-- start of Extracted text --

Unwanted self-deleted Peer

vinigreen · ‎07-23-2019

Lately i've been having many problems with my peers disponibility. Many times it stops working and cause me issues. I figured that if i could make a script up my problems would end. I use the splunk atom feed to this, follow the script:

PowerShell

`param([string]$Peer="")
ignore invalid SSL Certs - Do Not Change
try {
add-type @"
using System.Net;
using System.Security.Cryptography.X509Certificates;
public class TrustAllCertsPolicy : ICertificatePolicy {
public bool CheckValidationResult(
ServicePoint srvPoint, X509Certificate certificate,
WebRequest request, int certificateProblem) {
return true;
}
}
"@
}
catch { }
[System.Net.ServicePointManager]::CertificatePolicy = New-Object TrustAllCertsPolicy

function Set-PeerStats{
Invoke-WebRequest -Method POST -Headers @{"Authorization"="Basic xxxxxxxxxbase64xxxxxxxxxx="} -Uri "hxxps://172.20.20.188:8089/servicesNS/-/search/search/distributed/peers/$Peer%3A8089/disable" >$null
Start-Sleep 5;
Invoke-WebRequest -Method POST -Headers @{"Authorization"="Basic xxxxxxxxxxxxxbase64xxxxxxxxxxxx="} -Uri "hxxps://172.20.20.188:8089/servicesNS/-/search/search/distributed/peers/$Peer%3A8089/enable" >$null
}
Set-PeerStats`

If my peer goes down several times, like 20 times in a row, the peer automatically desappears as if it was deleted, but genereates no logs from it, i also can ensure that isn't quarentined.

Does anyone have any clue about what could be happening?

skalliger · ‎07-24-2019

Could you tell us what you're actually trying to do? So, what was the problem causing you to switch over to a script doing some REST calls?

-- end of Extracted text --

Short exercise 1:
Write out the Splunk peer thread word for word, beginning at the words "If my peer goes" and ending after "some REST calls?".
Short exercise 2:
Carry the Splunk peer thread forward from its last reply.
The entries have no connection to the Splunk peer thread.

-- start of Raw records --

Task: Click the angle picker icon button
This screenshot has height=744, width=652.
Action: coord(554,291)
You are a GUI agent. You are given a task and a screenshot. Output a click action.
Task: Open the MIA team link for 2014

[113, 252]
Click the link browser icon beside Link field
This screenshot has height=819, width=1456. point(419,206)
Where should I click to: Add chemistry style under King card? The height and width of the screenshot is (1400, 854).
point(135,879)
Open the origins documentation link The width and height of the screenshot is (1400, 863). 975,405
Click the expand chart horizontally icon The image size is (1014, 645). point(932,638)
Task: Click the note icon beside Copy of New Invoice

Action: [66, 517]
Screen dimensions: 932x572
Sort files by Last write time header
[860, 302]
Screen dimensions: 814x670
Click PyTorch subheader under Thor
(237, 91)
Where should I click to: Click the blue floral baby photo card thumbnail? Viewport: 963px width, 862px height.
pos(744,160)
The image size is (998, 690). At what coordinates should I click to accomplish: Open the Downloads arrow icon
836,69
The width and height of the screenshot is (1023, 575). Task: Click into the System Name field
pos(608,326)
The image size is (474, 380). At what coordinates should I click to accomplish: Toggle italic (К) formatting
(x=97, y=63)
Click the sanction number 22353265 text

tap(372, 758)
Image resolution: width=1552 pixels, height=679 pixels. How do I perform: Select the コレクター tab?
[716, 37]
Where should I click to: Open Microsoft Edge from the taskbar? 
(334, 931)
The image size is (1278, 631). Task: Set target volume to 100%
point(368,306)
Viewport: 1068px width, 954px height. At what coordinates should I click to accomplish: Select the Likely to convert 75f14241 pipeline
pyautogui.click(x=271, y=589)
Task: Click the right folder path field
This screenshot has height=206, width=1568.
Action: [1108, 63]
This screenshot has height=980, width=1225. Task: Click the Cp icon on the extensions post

-- end of Raw records --

Written response 1:
If my peer goes down several times, like 20 times in a row, the peer automatically desappears as if it was deleted, but genereates no logs from it, i also can ensure that isn't quarentined.

Does anyone have any clue about what could be happening?

skalliger · ‎07-24-2019

Could you tell us what you're actually trying to do? So, what was the problem causing you to switch over to a script doing some REST calls?

Written response 2:
Nothing in the splunkd.logs?

Skalli

vinigreen · ‎07-26-2019

I'm facing an everyday problem with my customers peers. Every single day the peer goes down about 20 times. We use this ditribute search peer to get data from our costumers splunk. Every time that the peer goes down, we disable and enable the peer and it begins to work again.

I looked up the logs to see what i could find, but nothing really usefull.

=================================================

Audit log if we delete the peer manually:

{query}
index=_audit* user="vandrade" action=edit_dist_peer operation=remove

Result:

7/22/19
12:50:29.462 PM
Audit:[timestamp=07-22-2019 12:50:29.462, user=vandrade, action=edit_dist_peer, info=granted object="192.168.100.246:8089" operation=remove][n/a]
source = audittrail sourcetype = audittrail user = vandrade

===================================================

Search Audit log for the unwanted auto-deleted peer:

{query}
index=_audit* user="service_prtg" action=edit_dist_peer

Results:

(They're all the same)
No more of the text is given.